*Directive A*. In the excerpt on detecting malicious mobile nodes, what minimum detection rate do the proposed schemes reach?
*Directive B*. Repeat the entries word for word, starting at the line that contains "Image resolution: width=1024, height=792." and continuing through the final line of the entries.

----- Excerpt -----

To efficiently and effectively perform software attestations against mobile nodes, we first devise a probabilistic attestation scheme in which each mobile node is probabilistically attested. We then improve the performance of the probabilistic scheme by developing a scheme based on the SPRT (Sequential Probability Ratio Test) [11]. We apply the SPRT to determine the frequency of attestations per mobile node in such a way that highly mobile nodes are more frequently attested than lowly mobile nodes, leading to fast detection of highly mobile malicious nodes. Our analytical results show that both schemes achieves high mobile malicious node detection capability at the reasonable attestation overhead. We also evaluate the proposed schemes by using ns-2 simulator. Our simulation results demonstrate that the SPRT-based scheme outperforms the probabilistic scheme in terms of the attestation overhead while incurring reasonable malicious node detection time. Moreover, our proposed schemes catch out the malicious nodes with at least 99.74% detection rate. This indicates that almost all malicious nodes are detected by our proposed schemes (a preliminary version of this paper was presented in [12]).

The rest of paper is organized as follows. Section 2 presents the relevant work of malicious node detection. Section 3 describes the network assumptions and attacker models for our proposed schemes. Section 4 proposes mobile malicious node detection schemes and analyzes the proposed schemes. Section 5 presents the evaluation results of our proposed schemes. Finally, Section 6 concludes the paper.

2. Related Work

In this section, we present the related work for malicious node detection in wireless sensor networks.

----- Exercise materials -----

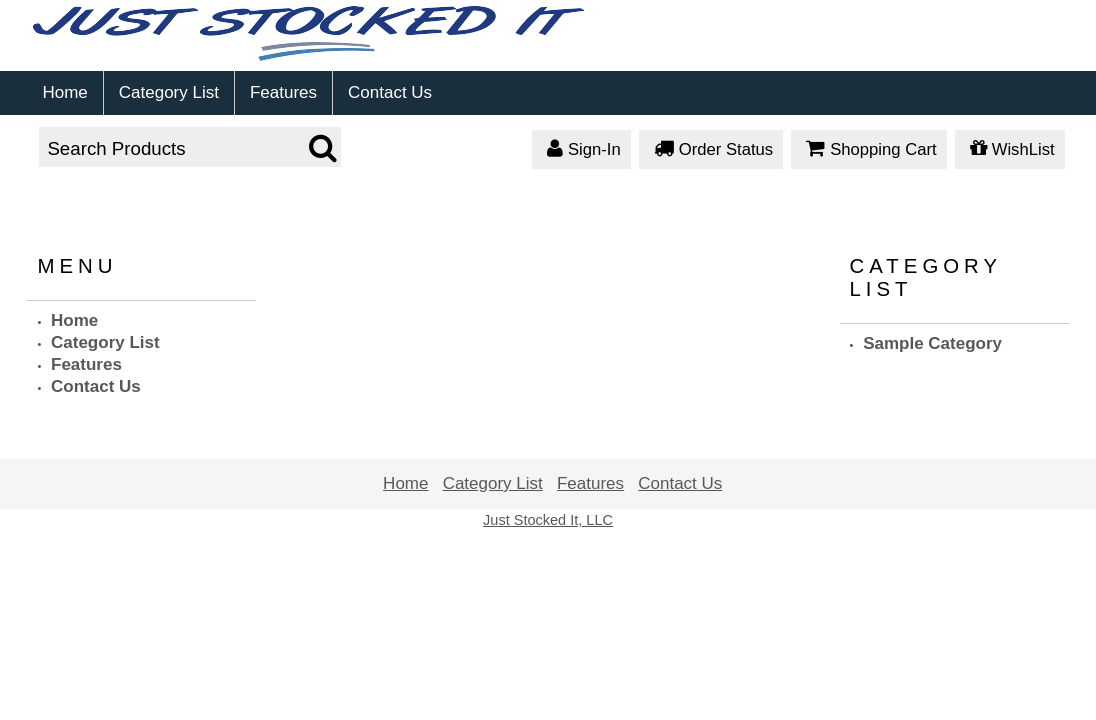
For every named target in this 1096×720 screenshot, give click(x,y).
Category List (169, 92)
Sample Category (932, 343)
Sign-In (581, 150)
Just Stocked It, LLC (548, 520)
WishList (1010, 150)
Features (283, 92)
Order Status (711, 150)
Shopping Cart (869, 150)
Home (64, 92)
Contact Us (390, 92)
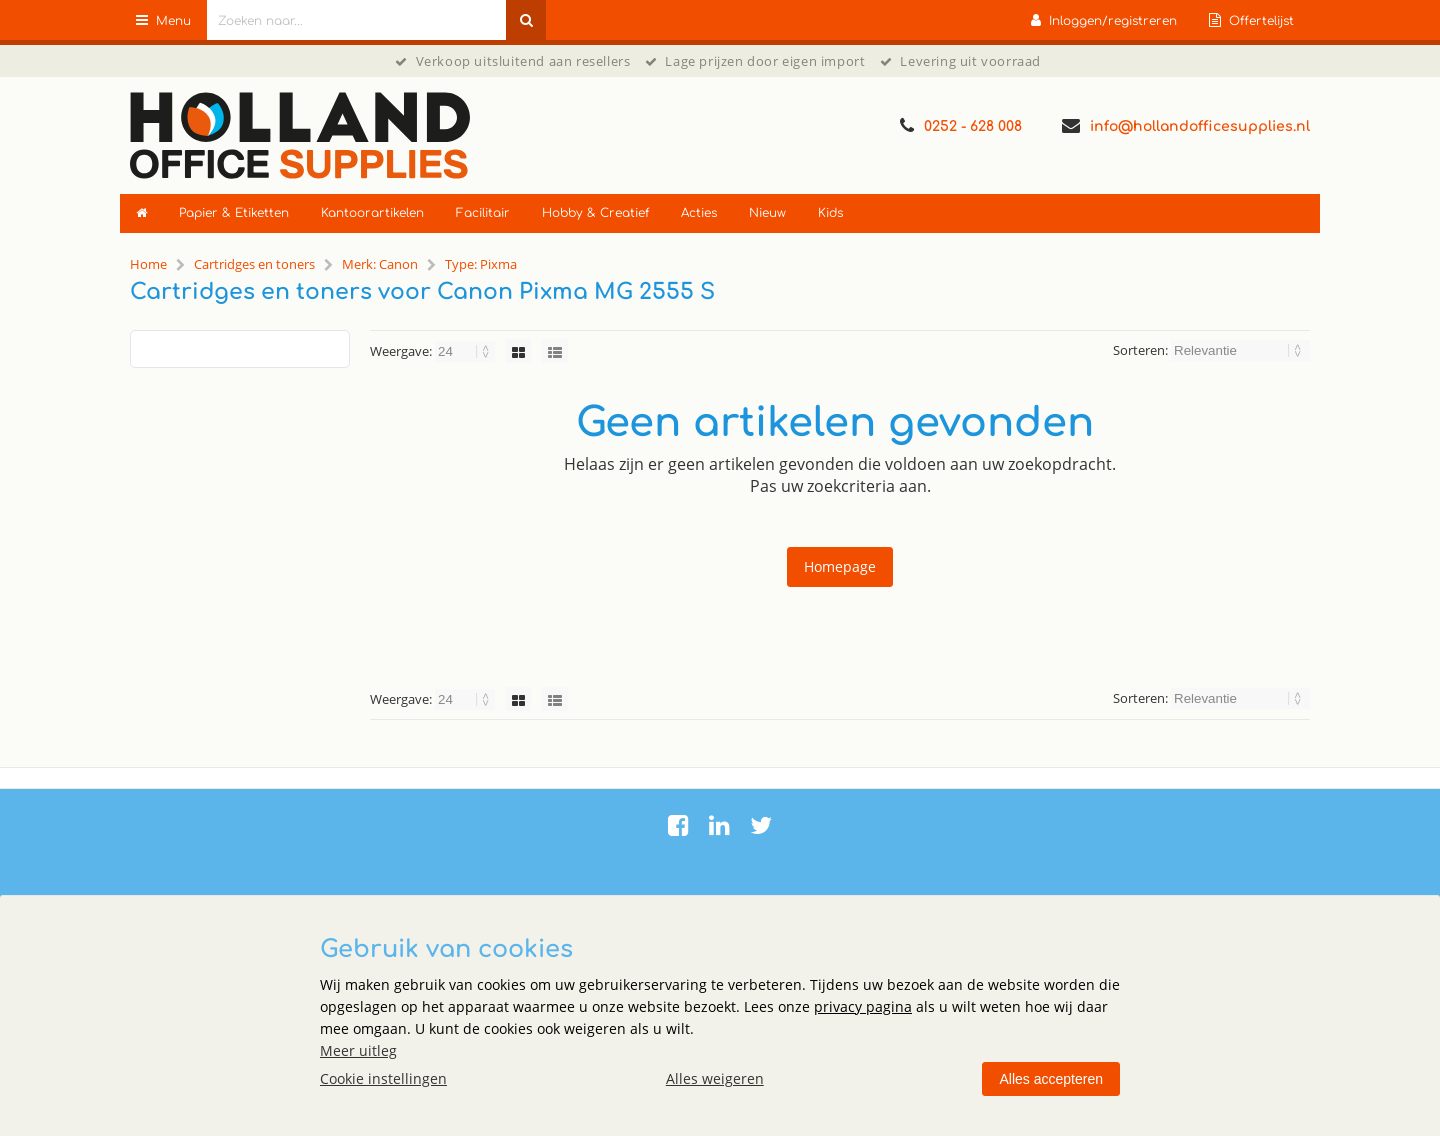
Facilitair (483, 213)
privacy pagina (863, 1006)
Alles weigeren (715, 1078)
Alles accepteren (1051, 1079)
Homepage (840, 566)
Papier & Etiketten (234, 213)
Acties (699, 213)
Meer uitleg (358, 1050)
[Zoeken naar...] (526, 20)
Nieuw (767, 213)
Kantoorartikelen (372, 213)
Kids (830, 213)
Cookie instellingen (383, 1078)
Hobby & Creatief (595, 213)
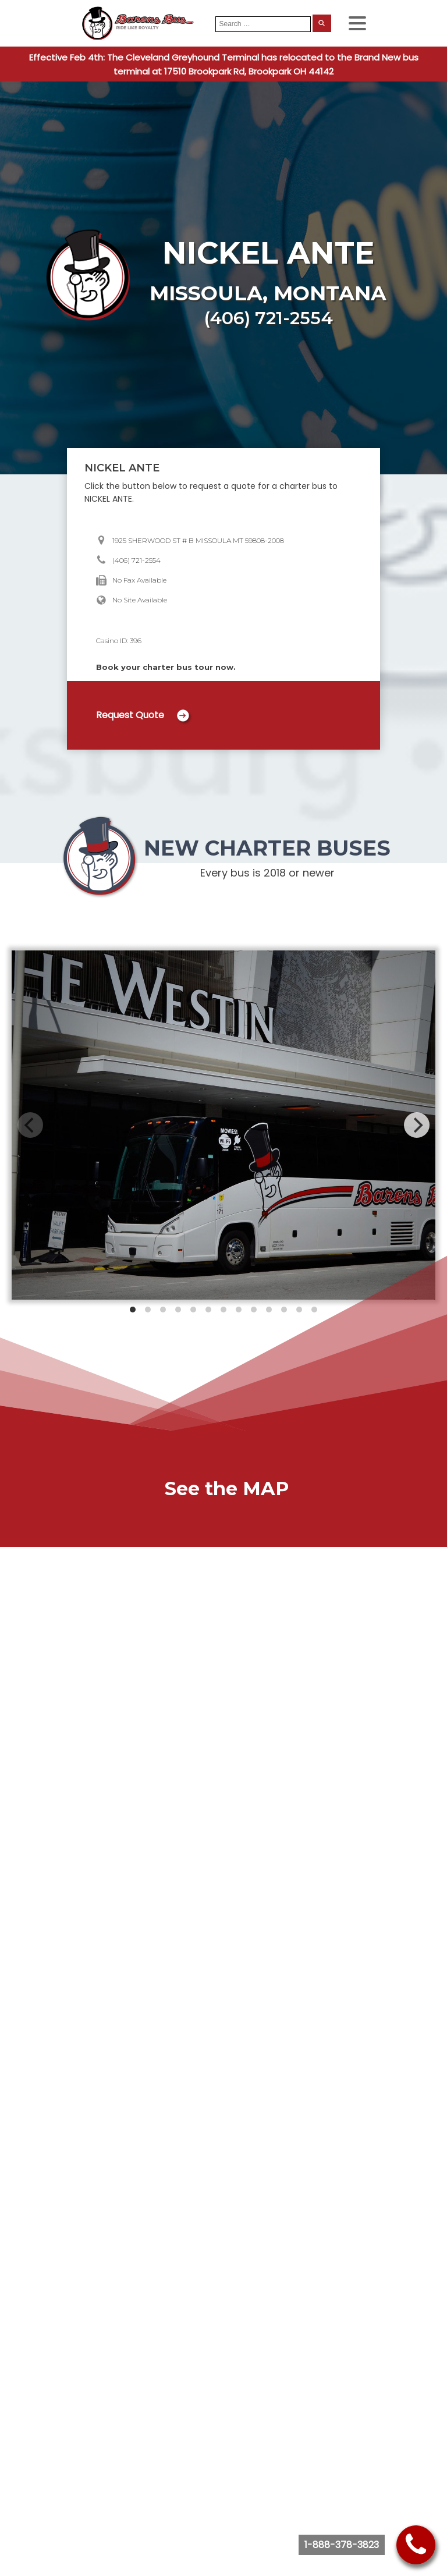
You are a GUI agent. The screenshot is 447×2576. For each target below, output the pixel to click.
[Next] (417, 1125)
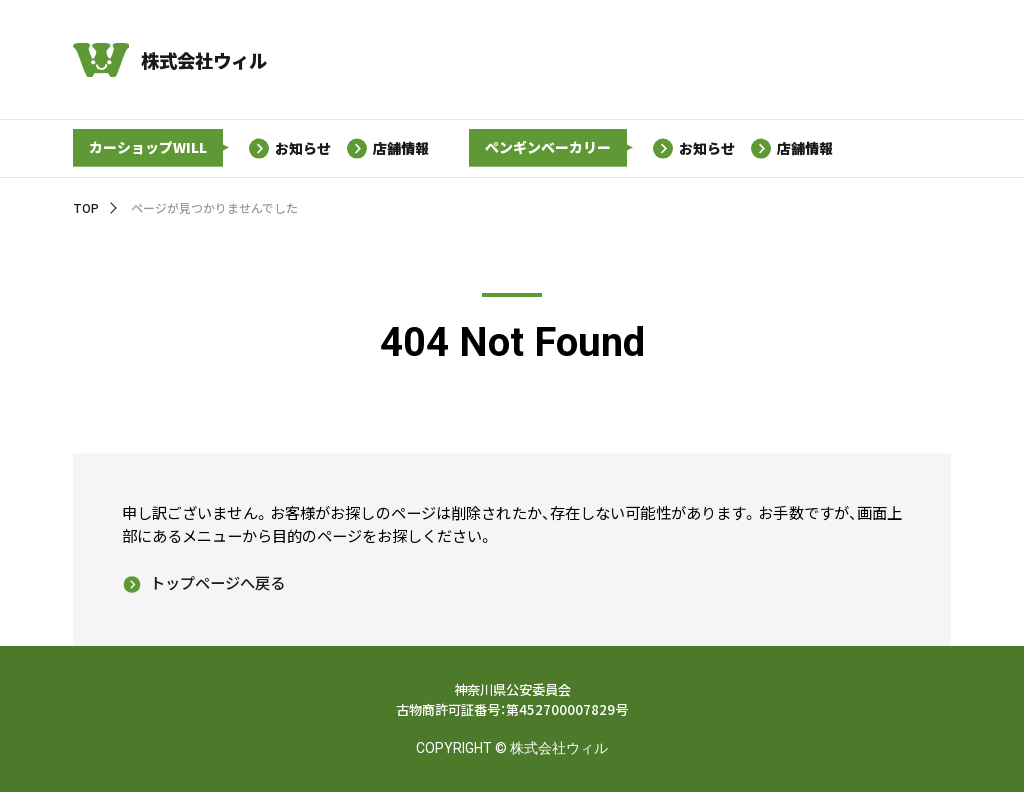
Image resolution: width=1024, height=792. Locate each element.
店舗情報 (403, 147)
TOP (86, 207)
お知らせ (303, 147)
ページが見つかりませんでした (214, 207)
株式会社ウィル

-----

*Output A*. At least 99.74%.

*Output B*.
Image resolution: width=1024, height=792. Locate each element.
店舗情報 (403, 147)
TOP (86, 207)
お知らせ (303, 147)
ページが見つかりませんでした (214, 207)
株式会社ウィル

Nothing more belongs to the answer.